=== INSTRUCTIONS ===
1. According to the bird count text, which Facebook group offers a birding community with expert help identifying birds?
2. Rewrite the bird count text from "We’ve posted links" to "your own backyard?", swapping "Black-billed Magpies" for "Blue Jays".

=== SELECTED EXCERPT ===
Everything you need to know will be shared in a free online webinar, so “Get ready to flock together for the Great Backyard Bird Count (GBBC)! Panelists will explain how to participate in this exciting global event and how participation might extend past your back door. Discover how to join a group taking part in the GBBC and explore fun ways to involve kids. From bird ID tips to counting birds with ease, this webinar is your ticket to an engaging and confident GBBC experience.”

We’ve posted links for local parks and trails with eBird printable checklists, and it’s encouraging to see the number and variety of species accessible right in town, and in our nearby National Forests and Wilderness Areas. Will you see American Robins, Black-billed Magpies, and Northern Flickers? Can you tell the difference between the American and the Lesser Goldfinch, or the Mountain and Black-capped Chickadee? Will you get lucky and spot a Gray-crowned Rosy finch feasting on black oil sunflower seeds in your own backyard?

There’s no time like the present to establish new traditions for connecting with nature and being part of the solution to the climate challenge. There are ample online resources for new and experienced birders, and in addition to the four local Utah Audubon Chapters, the Birding in Utah Facebook group provides a birding community with expert help with learning how to identify birds even in blurry photos. Team up to be a part of the constellation of community scientists documenting history, and weaving a safety net to ensure that birds have the places they need to thrive today and tomorrow.

=== DATA EXCERPTS ===
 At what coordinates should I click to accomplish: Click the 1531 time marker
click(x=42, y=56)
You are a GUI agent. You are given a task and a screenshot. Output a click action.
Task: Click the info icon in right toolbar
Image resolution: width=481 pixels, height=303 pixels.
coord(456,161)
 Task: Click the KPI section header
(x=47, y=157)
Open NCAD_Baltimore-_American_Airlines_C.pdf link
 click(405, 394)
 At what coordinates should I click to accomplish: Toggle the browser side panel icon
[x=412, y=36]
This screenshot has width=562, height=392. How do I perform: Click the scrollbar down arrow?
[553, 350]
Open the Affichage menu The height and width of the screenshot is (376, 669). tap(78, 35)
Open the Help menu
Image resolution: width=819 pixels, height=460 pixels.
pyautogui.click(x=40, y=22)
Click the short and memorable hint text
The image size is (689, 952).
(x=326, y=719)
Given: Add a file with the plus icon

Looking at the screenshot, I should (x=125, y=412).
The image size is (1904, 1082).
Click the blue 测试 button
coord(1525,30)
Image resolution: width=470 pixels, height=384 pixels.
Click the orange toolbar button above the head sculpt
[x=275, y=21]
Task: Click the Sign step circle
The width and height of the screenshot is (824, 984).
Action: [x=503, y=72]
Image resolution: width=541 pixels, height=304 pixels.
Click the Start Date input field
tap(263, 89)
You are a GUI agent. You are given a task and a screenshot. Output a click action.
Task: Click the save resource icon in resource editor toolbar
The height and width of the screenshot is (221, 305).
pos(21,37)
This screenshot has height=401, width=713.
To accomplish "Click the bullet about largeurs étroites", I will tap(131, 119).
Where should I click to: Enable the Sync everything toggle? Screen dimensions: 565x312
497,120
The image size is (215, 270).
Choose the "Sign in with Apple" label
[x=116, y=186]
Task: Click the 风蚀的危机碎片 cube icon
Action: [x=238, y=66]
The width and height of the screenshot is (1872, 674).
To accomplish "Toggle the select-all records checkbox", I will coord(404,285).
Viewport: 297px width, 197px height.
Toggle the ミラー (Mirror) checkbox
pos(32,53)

=== RESULTS ===
1. The Birding in Utah Facebook group.

2.
We’ve posted links for local parks and trails with eBird printable checklists, and it’s encouraging to see the number and variety of species accessible right in town, and in our nearby National Forests and Wilderness Areas. Will you see American Robins, Blue Jays, and Northern Flickers? Can you tell the difference between the American and the Lesser Goldfinch, or the Mountain and Black-capped Chickadee? Will you get lucky and spot a Gray-crowned Rosy finch feasting on black oil sunflower seeds in your own backyard?